7) Buy what you need, whether it’s in bulk, or a small amount from the bulk bins. We’re able to get large amounts of organic produce, eggs, and meat at Costco for great prices, and small amounts of ingredients (like quinoa flour, medjool dates, and raw nuts) from the bulk bins at the health food store.
(Excited to buy bulk wine again one day haha)
8) Plant some herbs! I love this one, and am so glad we started doing this quite a few years ago. For the same price as a pack of store-bought herbs, you can buy a small plant or seeds that will produce herbs for the entire summer. Mint, basil, rosemary and cilantro grow well and are frequently used in our house.
9) Explore online classes and studio-hopper passes. There are so many fantastic online class options that are less expensive than attending a live class. Some of my favorites include Physique57, Barre3, CrunchLIVE and DailyBurn. New programs like Class Pass and Fitn enable you to take classes at multiple studios for one price. This is awesome for the gym-hoppers like me who like to do a bit of everything, but are unable to purchase monthly memberships at all of their favorite studios.

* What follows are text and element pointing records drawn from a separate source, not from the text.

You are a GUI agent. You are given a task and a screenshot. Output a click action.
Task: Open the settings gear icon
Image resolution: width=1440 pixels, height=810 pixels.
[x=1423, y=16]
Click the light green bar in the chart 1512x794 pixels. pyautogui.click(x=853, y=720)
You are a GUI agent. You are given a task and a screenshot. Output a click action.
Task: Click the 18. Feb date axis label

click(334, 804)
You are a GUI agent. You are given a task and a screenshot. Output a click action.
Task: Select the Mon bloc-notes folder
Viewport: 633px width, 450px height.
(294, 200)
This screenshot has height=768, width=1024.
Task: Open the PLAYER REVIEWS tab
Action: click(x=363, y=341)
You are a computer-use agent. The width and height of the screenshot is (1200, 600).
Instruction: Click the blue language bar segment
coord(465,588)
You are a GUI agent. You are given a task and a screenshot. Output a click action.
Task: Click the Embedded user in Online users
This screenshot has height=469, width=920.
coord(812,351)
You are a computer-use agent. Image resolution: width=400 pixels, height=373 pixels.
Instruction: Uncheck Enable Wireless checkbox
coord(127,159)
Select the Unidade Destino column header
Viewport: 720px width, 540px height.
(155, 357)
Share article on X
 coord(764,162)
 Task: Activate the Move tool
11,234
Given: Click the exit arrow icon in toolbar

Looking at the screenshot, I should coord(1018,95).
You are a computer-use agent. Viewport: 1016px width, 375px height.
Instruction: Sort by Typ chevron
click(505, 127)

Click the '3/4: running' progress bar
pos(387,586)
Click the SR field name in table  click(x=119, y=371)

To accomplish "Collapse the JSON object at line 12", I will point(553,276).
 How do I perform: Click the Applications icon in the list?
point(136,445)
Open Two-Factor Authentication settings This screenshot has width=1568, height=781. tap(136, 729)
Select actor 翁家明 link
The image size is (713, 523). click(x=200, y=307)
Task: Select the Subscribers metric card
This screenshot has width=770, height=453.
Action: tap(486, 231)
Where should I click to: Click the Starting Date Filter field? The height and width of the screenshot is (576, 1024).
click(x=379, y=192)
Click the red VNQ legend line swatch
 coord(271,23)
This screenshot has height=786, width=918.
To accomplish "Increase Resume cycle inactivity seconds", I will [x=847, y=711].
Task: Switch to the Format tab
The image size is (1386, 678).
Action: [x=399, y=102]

10) Groupon and intro studio passes. Groupon has fantastic fitness deals and is a great way to explore new classes and studios. Another option is to check out the introductory passes at new-to-you gyms and studios. Many of them will offer a free or super discounted week of classes to lure you into buying a package. You may end up finding something new you love!
Some tips from friends:
Monica (Run, Eat, Repeat): I am big on seeing what’s on sale and then planning your menu around that. So, you have to be flexible when you get to the store but it’s worth it. Make your shopping list: – Lean Protein and then buy the best/sale one. Costco! There are plenty of things you can’t buy in bulk unless you’re shopping for a football team. But, there are a lot of great buys at bulk stores like – oatmeal, rice, beans – basically things that don’t go bad quickly.
Amber S. (via Facebook): If we can’t afford to buy ALL organic, we prioritize organic pastured meat, and save on sticking to conventional produce. Buying meat in bulk helps too. Also Sprouts and TJ’s are super affordable when you stick to the staples and avoid the pre-made splurges…(as you know). Freeze leftovers in ready-to-heat portions. I am notorious for leaving leftovers to rot in the fridge (unrealistic hopes of husband eating it for lunch the next day…ha!)… But I am getting better about stashing it away in the freezer for those days I just don’t feel like cooking!
As far as fitness goes, I joined a local free running club (MRTT) and can’t even tell you the last time I stepped foot in a conventional gym for my cardio. My 24hr fitness membership is useless right now but I just can’t seem to cut the cord. Free running (and free therapy since we always buddy up for safety…. Ha!), and a weekly splurge on OTF, supplemented by the occasional at-home Fitnessista HIIT workout or burner.
Theodora (Preppy Runner): Figure out what’s important to you in your budget. What can you give up? A few years ago, I really wanted to join a more expensive gym and was looking for somewhere else I could cut back. I realized I watched almost no TV and wouldn’t miss cable, so I cut the cord and joined the fancier gym without ever feeling it in my budget.
Whitney (via Facebook): Eat more vegetarian meals and drink less milk. Lots of lentils, quinoa, beans for protein. Meat, organic free range or otherwise, is a budget buster for sure. Oh and peanut butter. LOTS of peanut butter.
What are some strategies that help you save money on healthy living? What’s worth spending extra to you? Do you have a gym membership or a Class Pass-type studio hopper?